Stored data entries
* * *
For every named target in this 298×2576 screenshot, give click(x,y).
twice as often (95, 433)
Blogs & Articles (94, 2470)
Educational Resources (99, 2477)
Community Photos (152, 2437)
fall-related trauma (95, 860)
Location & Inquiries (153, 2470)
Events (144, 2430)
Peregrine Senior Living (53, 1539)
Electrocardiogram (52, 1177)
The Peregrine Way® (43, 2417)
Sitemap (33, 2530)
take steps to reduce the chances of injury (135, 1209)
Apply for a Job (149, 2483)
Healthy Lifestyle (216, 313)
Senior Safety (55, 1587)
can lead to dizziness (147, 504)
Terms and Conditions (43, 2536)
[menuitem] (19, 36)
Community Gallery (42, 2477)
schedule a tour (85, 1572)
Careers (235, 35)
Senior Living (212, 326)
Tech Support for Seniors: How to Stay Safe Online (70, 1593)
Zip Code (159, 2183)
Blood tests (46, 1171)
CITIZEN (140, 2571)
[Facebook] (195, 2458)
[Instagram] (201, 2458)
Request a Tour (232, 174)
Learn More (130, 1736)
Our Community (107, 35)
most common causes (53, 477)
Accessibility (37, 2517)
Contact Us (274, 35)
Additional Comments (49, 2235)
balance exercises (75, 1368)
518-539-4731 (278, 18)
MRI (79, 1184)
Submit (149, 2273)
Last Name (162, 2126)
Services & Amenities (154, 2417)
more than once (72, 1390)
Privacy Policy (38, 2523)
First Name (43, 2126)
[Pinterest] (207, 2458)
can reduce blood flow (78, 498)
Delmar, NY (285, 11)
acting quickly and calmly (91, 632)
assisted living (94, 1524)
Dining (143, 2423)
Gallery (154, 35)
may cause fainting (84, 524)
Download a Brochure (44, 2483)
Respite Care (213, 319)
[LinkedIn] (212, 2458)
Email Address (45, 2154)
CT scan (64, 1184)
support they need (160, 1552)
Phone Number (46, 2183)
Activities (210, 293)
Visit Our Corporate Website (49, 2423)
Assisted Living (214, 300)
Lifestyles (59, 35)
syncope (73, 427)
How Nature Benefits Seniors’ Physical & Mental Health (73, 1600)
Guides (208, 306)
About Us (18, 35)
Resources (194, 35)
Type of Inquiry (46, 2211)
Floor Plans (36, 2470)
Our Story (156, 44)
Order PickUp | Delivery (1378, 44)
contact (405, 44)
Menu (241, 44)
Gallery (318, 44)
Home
* * *
Required work: All lines from the top of the data through the line containing "Submit (149, 2273)" need to be retyped exactly, and nothing more.

Result for this exercise:
For every named target in this 298×2576 screenshot, give click(x,y).
twice as often (95, 433)
Blogs & Articles (94, 2470)
Educational Resources (99, 2477)
Community Photos (152, 2437)
fall-related trauma (95, 860)
Location & Inquiries (153, 2470)
Events (144, 2430)
Peregrine Senior Living (53, 1539)
Electrocardiogram (52, 1177)
The Peregrine Way® (43, 2417)
Sitemap (33, 2530)
take steps to reduce the chances of injury (135, 1209)
Apply for a Job (149, 2483)
Healthy Lifestyle (216, 313)
Senior Safety (55, 1587)
can lead to dizziness (147, 504)
Terms and Conditions (43, 2536)
[menuitem] (19, 36)
Community Gallery (42, 2477)
schedule a tour (85, 1572)
Careers (235, 35)
Senior Living (212, 326)
Tech Support for Seniors: How to Stay Safe Online (70, 1593)
Zip Code (159, 2183)
Blood tests (46, 1171)
CITIZEN (140, 2571)
[Facebook] (195, 2458)
[Instagram] (201, 2458)
Request a Tour (232, 174)
Learn More (130, 1736)
Our Community (107, 35)
most common causes (53, 477)
Accessibility (37, 2517)
Contact Us (274, 35)
Additional Comments (49, 2235)
balance exercises (75, 1368)
518-539-4731 (278, 18)
MRI (79, 1184)
Submit (149, 2273)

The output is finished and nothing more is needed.